Fortunately, a change is under way in this great nation. Our society is progressing, albeit a bit more slowly in the Mountain State than in some other regions. Today, there are three West Virginia elected officials on the Victory Fund’s website, including the first at the state level — Delegate Stephen Skinner, who represents the district that includes Harpers Ferry (The other sits on the Charleston City Council). Yet, even now, in 2013, many people from the Shenandoah to the Ohio rivers, south to the farthest reaches of McDowell County, fear being out and open because they could lose their jobs or homes because of their sexual orientation.
Examples of the perils of being gay and out of the closet in West Virginia are not hard to find, but three have gained a good bit of attention in the past couple of years.
Sam Hall, a coal miner employed by a subsidiary of Massey Energy, endured several years of harassment, physical threats, and vandalism from fellow co-workers. When he complained to the company, nothing was done to stop the behavior. In fact, some of his superiors joined in the abuse. Conditions became so hostile Hall was forced to leave his job in 2010 and file a lawsuit against the company.
The following year, Jessica Hudson of Charleston interviewed for and was hired as the executive director of the Bob Burdette Center, an afterschool youth program in the city. The board of directors was so impressed with Hudson and her qualifications that she was the only one of 12 candidates given a second interview. Afterward, a center staffer learned through Facebook that Hudson is a lesbian. An emergency board meeting was held, during which three of the five members voted to rescind Hudson’s employment offer because of her perceived sexual orientation. However, Hudson was fortunate — in 2007, Charleston added sexual orientation to its own Human Rights Ordinance. The Circuit Court of Kanawha County upheld the city’s ordinance and ruled in Hudson’s favor. If that ordinance had not been in place, though, Hudson would not have won.

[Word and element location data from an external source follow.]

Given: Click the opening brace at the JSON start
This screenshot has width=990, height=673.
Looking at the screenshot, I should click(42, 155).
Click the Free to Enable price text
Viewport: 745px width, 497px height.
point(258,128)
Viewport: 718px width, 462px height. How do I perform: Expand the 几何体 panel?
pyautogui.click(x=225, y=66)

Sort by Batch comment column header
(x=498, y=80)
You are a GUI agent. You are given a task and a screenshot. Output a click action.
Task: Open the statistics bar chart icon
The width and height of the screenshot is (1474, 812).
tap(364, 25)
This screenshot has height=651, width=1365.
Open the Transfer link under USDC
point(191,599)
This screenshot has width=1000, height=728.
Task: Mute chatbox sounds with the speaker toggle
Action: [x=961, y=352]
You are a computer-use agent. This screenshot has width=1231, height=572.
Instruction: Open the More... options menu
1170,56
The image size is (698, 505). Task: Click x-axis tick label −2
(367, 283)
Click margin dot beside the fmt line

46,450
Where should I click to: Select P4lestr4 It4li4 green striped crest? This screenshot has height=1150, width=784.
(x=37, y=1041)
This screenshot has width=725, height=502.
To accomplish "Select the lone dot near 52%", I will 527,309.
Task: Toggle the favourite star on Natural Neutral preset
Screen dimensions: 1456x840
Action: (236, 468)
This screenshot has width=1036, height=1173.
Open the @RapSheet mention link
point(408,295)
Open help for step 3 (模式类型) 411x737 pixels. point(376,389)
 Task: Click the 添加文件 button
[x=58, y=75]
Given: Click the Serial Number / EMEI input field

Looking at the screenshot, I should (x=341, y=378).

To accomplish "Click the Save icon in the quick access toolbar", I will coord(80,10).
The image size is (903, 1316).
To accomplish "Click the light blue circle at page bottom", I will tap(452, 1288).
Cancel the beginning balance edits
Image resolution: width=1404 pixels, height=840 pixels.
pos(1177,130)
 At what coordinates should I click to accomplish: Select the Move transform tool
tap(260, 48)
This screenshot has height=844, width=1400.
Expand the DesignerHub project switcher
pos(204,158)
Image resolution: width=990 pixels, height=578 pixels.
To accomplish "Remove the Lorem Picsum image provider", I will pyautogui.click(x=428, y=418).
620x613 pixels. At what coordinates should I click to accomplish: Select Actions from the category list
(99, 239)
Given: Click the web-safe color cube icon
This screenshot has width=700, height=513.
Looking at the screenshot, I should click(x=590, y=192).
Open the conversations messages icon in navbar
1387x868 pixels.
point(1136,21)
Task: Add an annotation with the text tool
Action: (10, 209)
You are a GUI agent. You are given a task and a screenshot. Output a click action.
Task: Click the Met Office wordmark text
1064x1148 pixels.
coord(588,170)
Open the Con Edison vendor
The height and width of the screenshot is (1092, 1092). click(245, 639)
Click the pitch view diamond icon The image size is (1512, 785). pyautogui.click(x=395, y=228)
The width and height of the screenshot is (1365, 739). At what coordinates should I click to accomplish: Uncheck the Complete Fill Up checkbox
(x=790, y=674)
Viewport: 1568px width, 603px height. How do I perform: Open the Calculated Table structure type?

The latest of the more noticeable cases occurred just this month when Kelli Burns, a middle school teacher, was terminated by the Lincoln County Board of Education for “trying to turn her students gay,” among other ridiculous claims. It is yet to be seen how this case will play out, but one thing is for sure, Burns’ sexual orientation, whether real or perceived, will not be protected under current state law.
It is time we caught up with the world around us, to become a more progressive, inclusive, and forward-thinking state, and we finally have a real chance to do just that. Earlier this month, Delegate Skinner introduced the Employment and Housing Non-Discrimination Act, a bill that would add sexual orientation to the West Virginia Human Rights Act. It is clear that this legislation is of utmost importance in order to ensure workplace and housing equality for all West Virginia residents and the people of this state agree. Polls show the majority of those surveyed support it, as do most businesses. Gov. Earl Ray Tomblin has promised to sign the bill if it clears the Legislature, where a majority of the Senate already favors approval. The hurdle that could derail the process is the House of Delegates. Less than 50 percent of House members have so far pledged to vote in favor of EHNDA, but less than 50 percent have vowed to vote against it as well. The as-yet undecided delegates are obviously crucial. Organizations such as Fairness West Virginia, the Human Rights Campaign, and other equality groups have been reaching out to all House members in an effort to secure their votes to enact EHNDA into law. Without the voices of their constituents, though, these representatives will remain uncommitted, and the vast majority of LGBT employees and residents of this state will still not enjoy the anti-discrimination protections of which they should be assured.
It is time for the people of West Virginia to raise their voices and be heard. No one should have to live in fear of losing everything they have because of who they love. If one little town in the foothills of Appalachia can support equality in unison, all communities across this great and beautiful state should be able to do the same.